### Passage provided
____________

Clinical interviews.

Mothers completed the SCID with a bachelor’s or master’s level interviewer trained to reliability by a licensed clinical psychologist. Children and mothers were interviewed separately using the Kiddie Schedule for Affective Disorders (KSADS) by the same interviewer to assess child present and lifetime psychiatric history. Summary scores on the KSADS were derived of a synthesis of parent and child report. Discrepancies between child and parent report were distinguished via further inquiry with the parent. Once again, none of the children in either group met criteria for any Axis I disorder on the KSADS. Sixteen percent of the SCID clinical interviews and the KSADS clinical interviews (n=12) were double coded by a licensed clinical psychologist and inter-rater reliability was high (97.7% diagnostic agreement for SCID; 98.0% for KSADS).

Progressive ratio schedule.

Children completed a computerized progressive ratio schedule (see Chelonis, Gravelin, & Paule, 2011). In this task, children pressed a button to blow up a virtual balloon. Children were informed that once the balloon was blown all the way up, they would receive a token. Children were also informed that they would be able to exchange their earned tokens at the end of the task for a prize from a prize box (i.e., the more tokens won, the better the prize). The task was set to a progressive ratio of 1:10—the task required increasing levels of effort (i.e., 10 extra presses on each trial relative to the previous trial) to blow up the balloon as the game progressed. Children were able to stop playing the game whenever they wanted (i.e., complete as many trials as they wanted for tokens) for up to 30 minutes. In this regard, number of button presses reflected the number of trials completed. The PR schedule is a widely used measure of reward motivation that has been utilized in both human and animal studies. The task can be used with various reinforcers including money, food, or addictive drugs, is associated with other measures of reward sensitivity, and has been shown to produce similar within-person breakpoints with repeated assessment (Der-Avakian & Markou, 2012, Glover, Roane, Kadey, & Grow, 2008; Miras et al., 2012). The task measured effort a child is willing to exert to achieve a reward and served as a behavioral measure of reward seeking. Similar to other studies (Bell & DeWall, 2019; Chelonis et al., 2011), we used total number of button presses as our measure of behavioral reward seeking in analytical models.

____________

### Dataset section
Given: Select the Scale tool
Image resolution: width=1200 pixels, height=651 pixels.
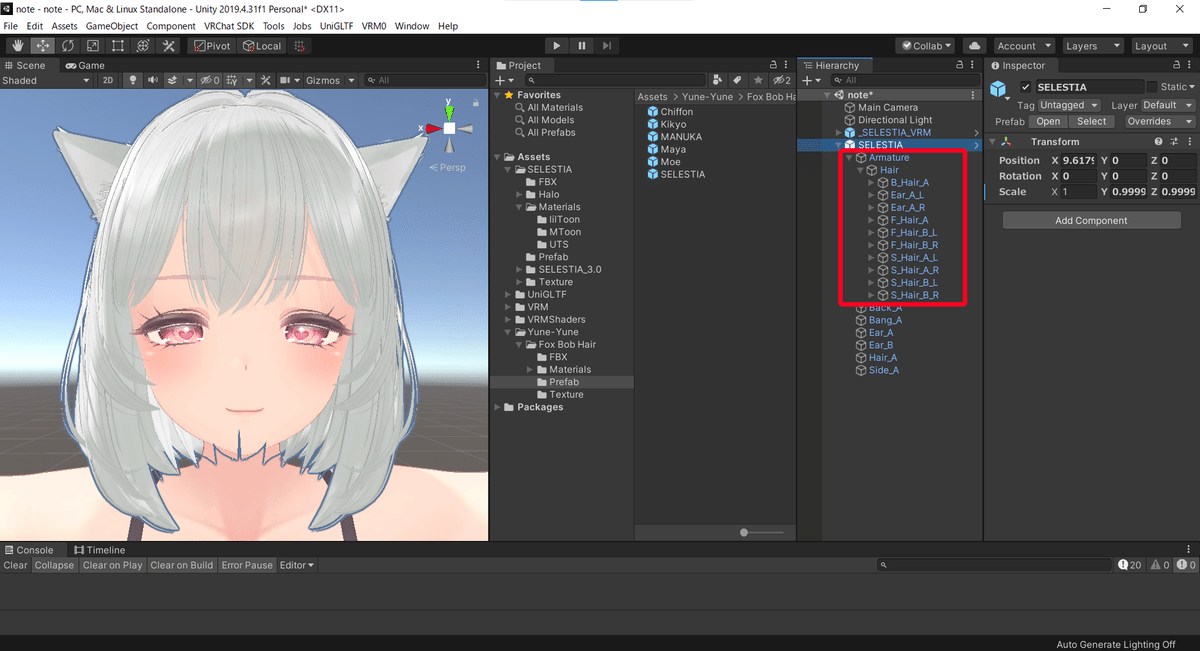Looking at the screenshot, I should (x=92, y=45).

____________

### To do
a) Answer these from the study methods passage, one answer per line, marked like the questions:
(i) What share of the SCID and KSADS clinical interviews was double coded?
(ii) What diagnostic agreement was reported for the KSADS?
(iii) What was the longest time children could keep playing the balloon game?
b) From the study methods passage, write out everything from "Clinical interviews." down to "Progressive ratio schedule.".
c) Continue the study methods passage on clinical interviews and the progressive ratio schedule from where it stops.

### Results
a)
(i) Sixteen percent (n=12)
(ii) 98.0%
(iii) Up to 30 minutes

b)
Clinical interviews.

Mothers completed the SCID with a bachelor’s or master’s level interviewer trained to reliability by a licensed clinical psychologist. Children and mothers were interviewed separately using the Kiddie Schedule for Affective Disorders (KSADS) by the same interviewer to assess child present and lifetime psychiatric history. Summary scores on the KSADS were derived of a synthesis of parent and child report. Discrepancies between child and parent report were distinguished via further inquiry with the parent. Once again, none of the children in either group met criteria for any Axis I disorder on the KSADS. Sixteen percent of the SCID clinical interviews and the KSADS clinical interviews (n=12) were double coded by a licensed clinical psychologist and inter-rater reliability was high (97.7% diagnostic agreement for SCID; 98.0% for KSADS).

Progressive ratio schedule.

c)
Child affective symptoms.

Parents reported on child depressive and anxiety symptoms using the Mood and Feelings Questionnaire (MFQ; Angold & Costello, 1987) and the Screen for Child Anxiety Related Emotional Disorders (SCARED; Birmaher et al., 1997) respectively. The MFQ has 34 items and includes items such as “s/he felt miserable or unhappy” and “s/he cried a lot”. Parents rated their children’s depressive symptoms within the past two weeks a 3-point Likert scale (0=not true, l=sometimes, 2=true). The SCARED has 41 items such as “my child is nervous” and “my child is a worrier”. Parents rated their children’s anxiety symptoms within the past week on a 3-point Likert scale (0=not true/hardly ever true, l=somewhat true or sometimes true, 2=very true or often true). Both the MFQ and the SCARED had good internal consistency in our study (α=.73 for MFQ and .86 for SCARED).

Faces task.

In this 3.5-minute task, adapted from Luby and colleagues (Gaffrey et al., 2011), participants were presented with 5 blocks of unfamiliar adults displaying happy, sad, and neutral expressions and their own mother displaying happy expressions and neutral expressions. Thus, the 5 blocks were unfamiliar happy, unfamiliar sad, unfamiliar neutral, mother happy, and mother neutral blocks. Each block had 7 distinct images and each image was displayed for three seconds with an inter-trial interval of 1s; thus each block lasted 28 seconds long. For both unfamiliar and mother blocks, images were not repeated. Children were asked to respond with a button press each time they saw a face in order to ensure task engagement. Blocks were separated by a 14 second inter-trial interval where children viewed a cross-hair (see Figure 1). To prevent non-standardized carry-over effects, all children viewed blocks in the same order. This task measured implicit emotion processing and contrasts using sad, angry, and fearful faces have been demonstrated to reliably activate multiple regions implicated in emotion processing in prior work (Gaffrey et al, 2011, 2013). To evaluate neural response to happy faces as a measure of positive emotion processing and social reward processing, we evaluated neural response to happy faces > neutral faces using the images of unfamiliar adults (taken from the NimStim; Tottenham et al., 2009) in analyses as they are standardized and have been validated in prior work. Our second contrast of interest was mother happy faces > mother neutral faces, a measure of personally relevant social reward and affective processing.

Figure 1.

Figure 1.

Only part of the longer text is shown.